Yesterday before going to her home I prayed that I would have help.  I specifically asked that I would have patience and that I could be the Savior's hands.  I accomplished all I set out to do in the manner in which I desired.  The Lord truly will strengthen anyone who asks. The struggle is real but when I turn the matter over to the Lord, He helps me more than I can imagine.

Tuesday, January 31, 2017

Papa's Birthday Lunch

The last birthday that my dad had prior to his passing, he asked me to provide lunch to the guys at the mill.  I made Indian Tacos and it was a hit.  He came over to my home a day or two later and expressed his gratitude for my contribution to his special day.  He said he loved it and the guys loved it and it was so delicious.  I was glad to have a part of making him happy.
I've continued that tradition in the years since he's gone.  Yesterday would've been his 79th birthday. I made a mountain of fry bread as well as German chocolate cake (his favorite).  The guys appreciate my efforts as well and it makes me feel good that I'm continuing something small that he was so grateful for.  I don't do much as an owner of that company, but I can boost morale.

I miss my daddy at times.  As a little girl I didn't think there was anyone more wonderful than he. Even as a teenager, I didn't think there would ever be any guy who I would love more than my dad. Amazingly I found a man just as kind, gentle and genuine as my dad.

I was sad to let him go from this life but knew that he wasn't happy in the body he was left with. Who would ever choose to have constant headaches and a body that you couldn't control?  That wasn't him.  I'm ever grateful for the time I had him and even more grateful that eternally he will still be my daddy.  I smile when I think of him.  Just a twinge of sadness that I can't see his smile and feel his touch, but so much gratefulness that he's free of the burdens of this life and can be with his eternal sweetheart, my mom.

Monday, January 23, 2017

I'm a Temple Ordinance Worker

Back in October my husband and I were set apart as temple ordinance workers in the St. Paul temple. I wasn't sure I could ever memorize and learn all that needed to be done.  After being there two months in a row, I felt that I could learn everything necessary.  I was looking forward to being back in December and then we had a blizzard come through that kept us home.  I was disappointed.

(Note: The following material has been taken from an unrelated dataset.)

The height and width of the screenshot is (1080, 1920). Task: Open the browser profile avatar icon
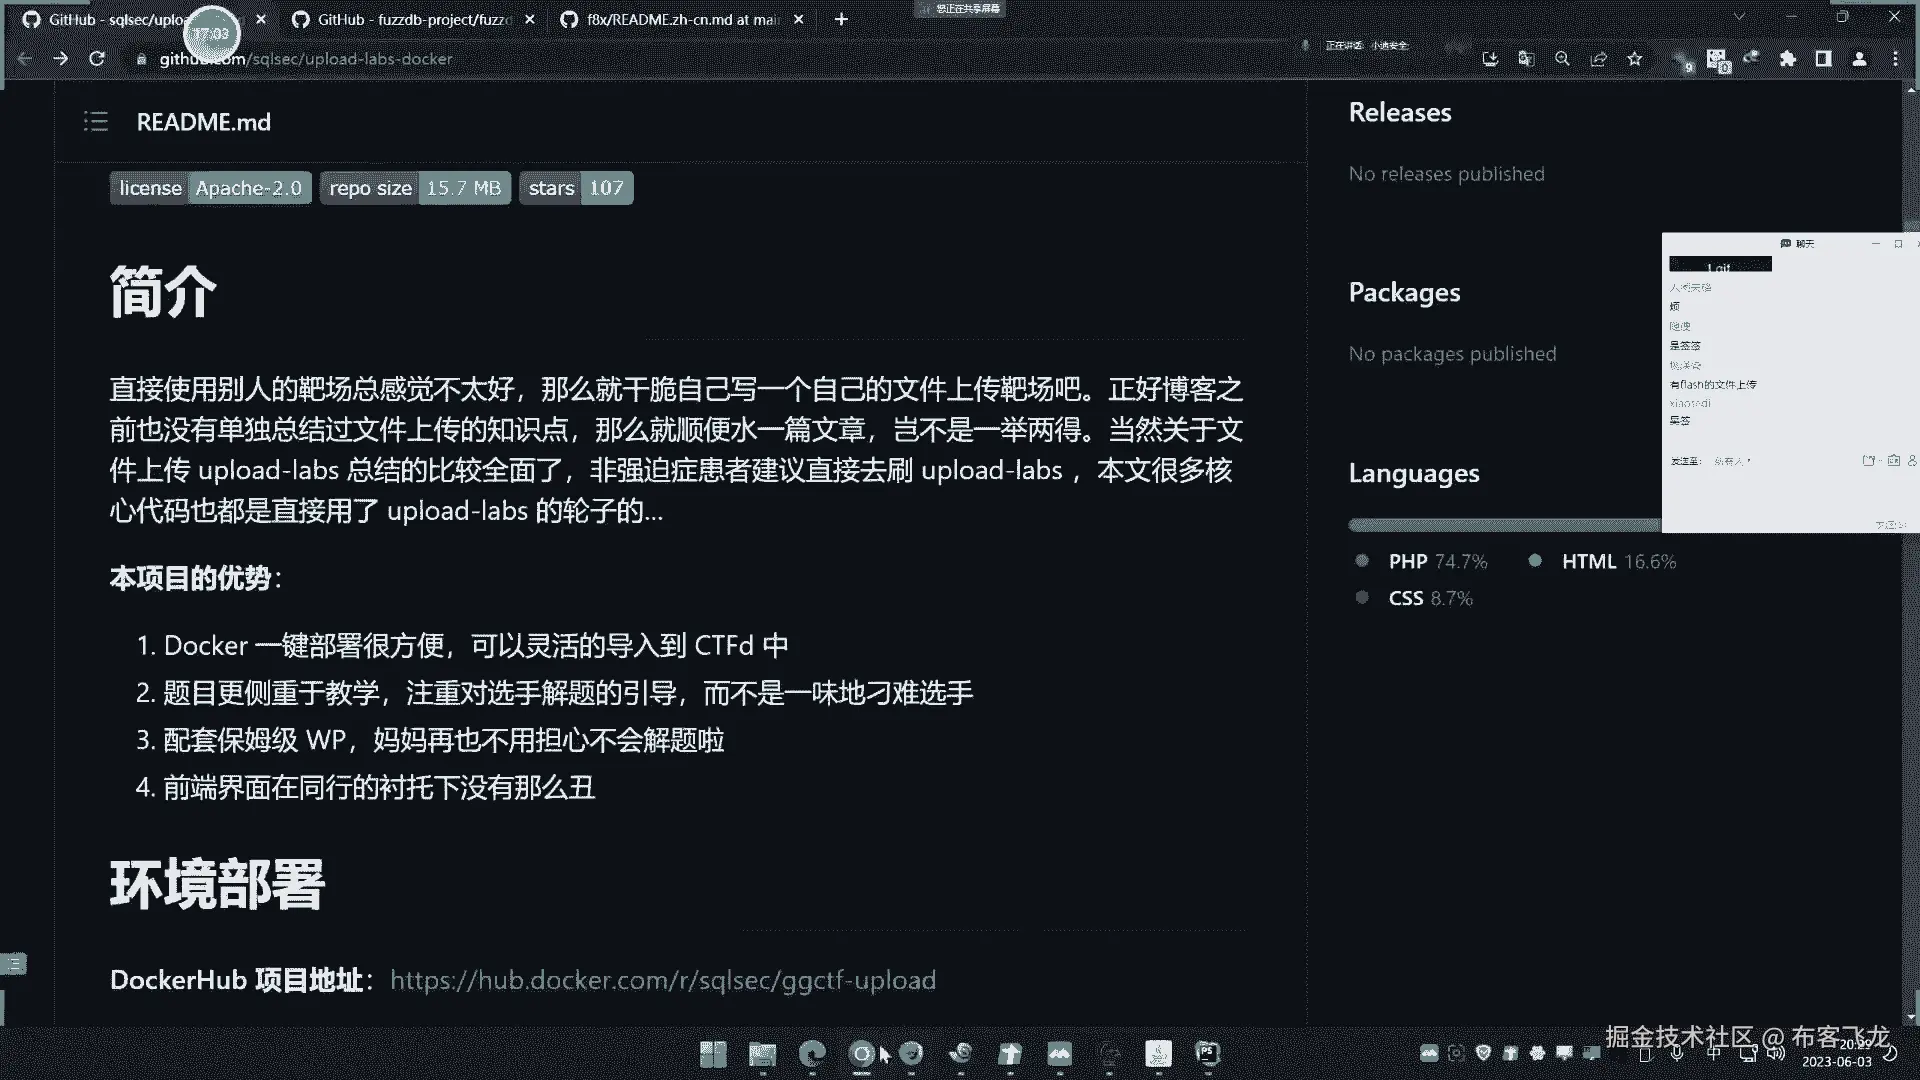(x=1859, y=59)
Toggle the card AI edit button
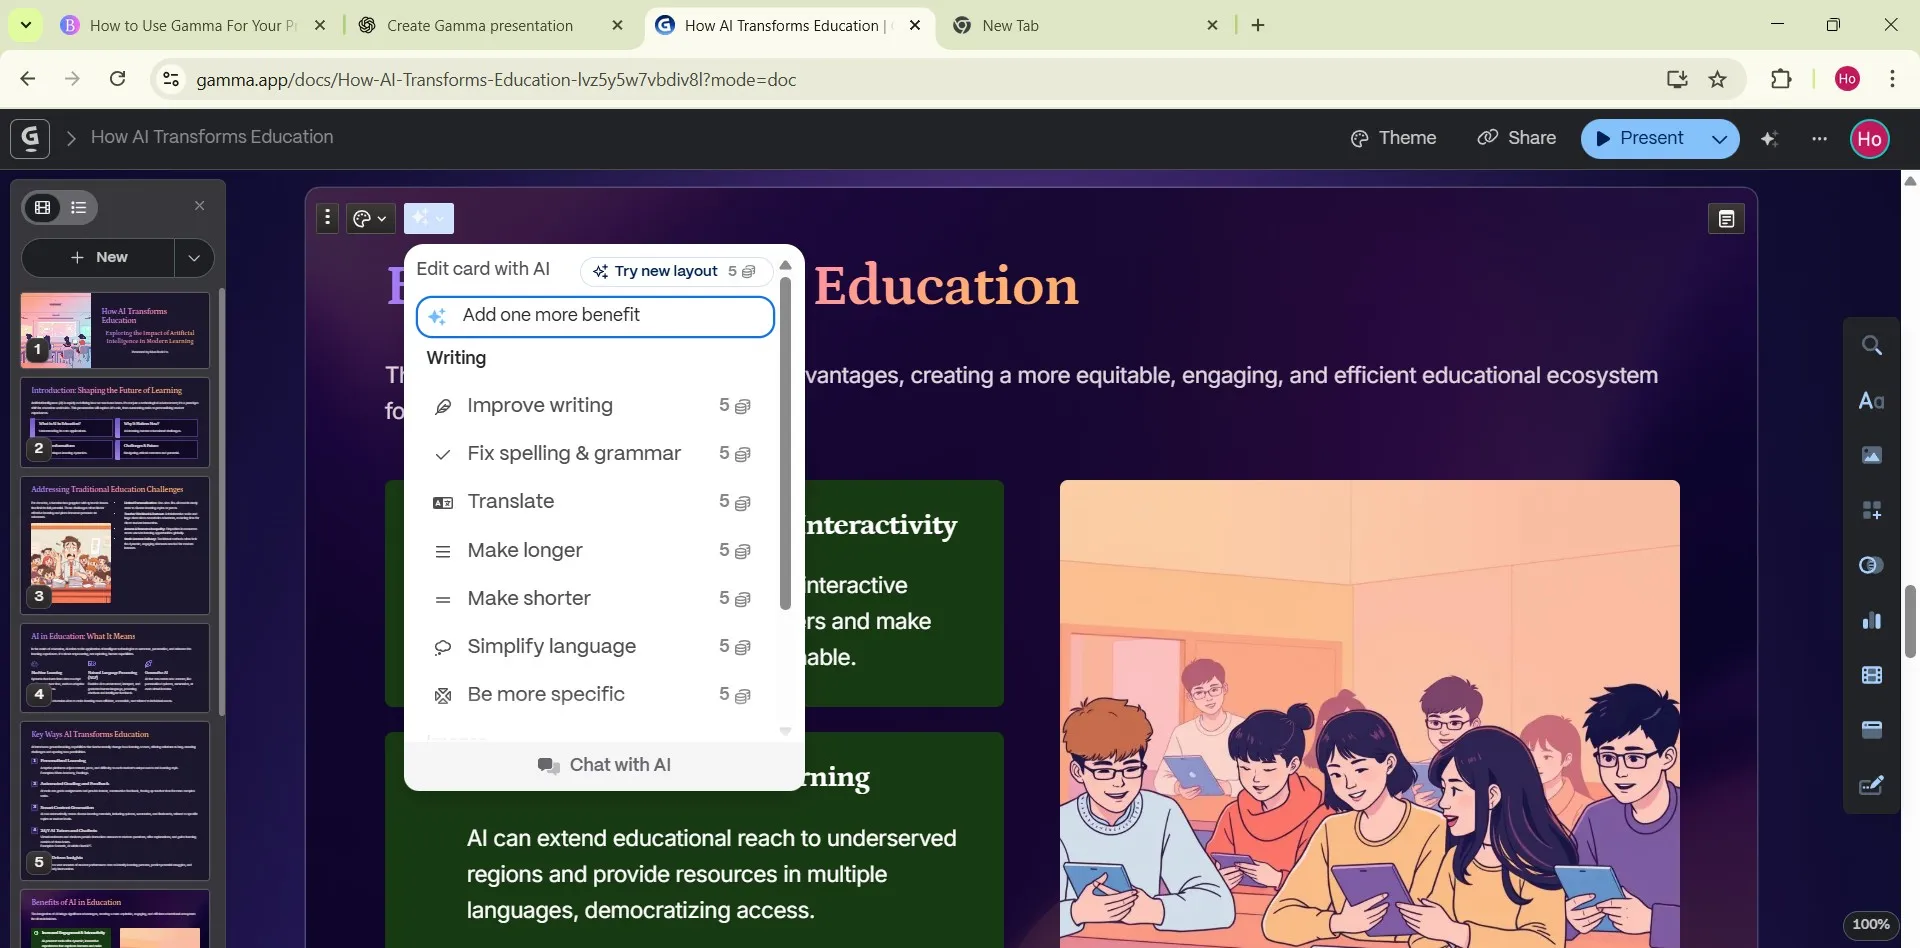The image size is (1920, 948). click(x=429, y=218)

We were back this past Friday night and Saturday morning.  I love the women that I work with on my shifts.  I still feel like the newbie but not like I did in the first two months.  My coordinators have such faith in me and believe I can do whatever they assign me to do.

I had a very tender moment while working in an endowment session.  As I was performing my duties, I felt that my hands were indeed the Savior's hands.  I was doing what He would do.  It was so tender. I loved having that feeling.  I cannot express wholely just what I felt.  I just know it was amazing.

I am blessed once again to be able to do what the Lord asks me to do.  I will forever be grateful to be His hands in this work.